» **题目详情**: 请列出下方原文摘录中"任务可用恢复策略"这条注释给出的全部策略名称,并注明各自含义。
#### 原文摘录 ####
昇腾社区首页
中文
注册

配置进程级别重调度

本章节将指导用户了解配置进程级别重调度的关键步骤。进程级别重调度的特性介绍、使用约束、支持的产品型号及原理请参见进程级别重调度

构建镜像

使用Dockerfile构建容器镜像,新增启动命令。

# MindCluster无损失断点续训适配脚本,MINDX_ELASTIC_PKG为Elastic Agent whl安装包的路径,MINDIO_TTP_PKG为MindIO的whl安装包的路径,请根据实际情况填写  
RUN pip3 install $MINDX_ELASTIC_PKG  
RUN pip3 install $MINDIO_TTP_PKG 
    
 
# 可选,使用优雅容错、Pod级别重调度或进程级别重调度时必须配置以下命令
RUN sed -i '/import logging/i import mindx_elastic.api' $(pip3 show torch | grep Location | awk -F ' ' '{print $2}')/torch/distributed/run.py

# 可选,MindSpore框架下,使用进程级别重调度需配置以下命令
RUN pip install $TASKD_WHL

准备任务YAML

在任务YAML中,新增以下字段,开启进程级别重调度。其中process-recover-enable是训练进程恢复的统一开关,打开后训练进程恢复才生效。recover-strategy是训练进程恢复使用的策略,其中的recover代表开启进程级别恢复。

目前进程级别重调度支持以下2种方式,用户可根据实际使用场景,选择其中一种方式进行使用。

  • 方式一:故障后迁移故障Pod到健康节点
    ...  
    metadata: 
       labels:  
         ...  
         process-recover-enable: "on"  
         fault-scheduling: "force"
     ... 
    ...  
       annotations:  
         ...  
         recover-strategy: "recover"   # 任务可用恢复策略(retry:进程级在线恢复;recover:进程级别重调度;recover-in-place: 进程级原地恢复;dump:保存临终遗言;exit:退出训练),5种策略可随意组合,策略之间由逗号分割
     ... 
    ...
    spec:
      replicaSpecs:
        Master:
          template:
            spec:
              containers:
              - name: ascend       # do not modify
                env:
                  - name: PROCESS_RECOVER         # 注入该环境变量以启用进程级别重调度功能(具体策略由recover-strategy指定)
                    value: "on"
                args:
                  - | 
                    ...
                    export ELASTIC_PROCESS_RECOVER_ENABLE=1;
                    ... 
                    bash scripts/train_start.sh /job/code /job/output pretrain_gpt.py \
                      ...
#### 源数据 ####
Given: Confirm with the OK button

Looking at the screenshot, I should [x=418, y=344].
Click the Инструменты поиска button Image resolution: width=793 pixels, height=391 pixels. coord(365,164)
####
» **练习解答**:
- retry:进程级在线恢复
- recover:进程级别重调度
- recover-in-place:进程级原地恢复
- dump:保存临终遗言
- exit:退出训练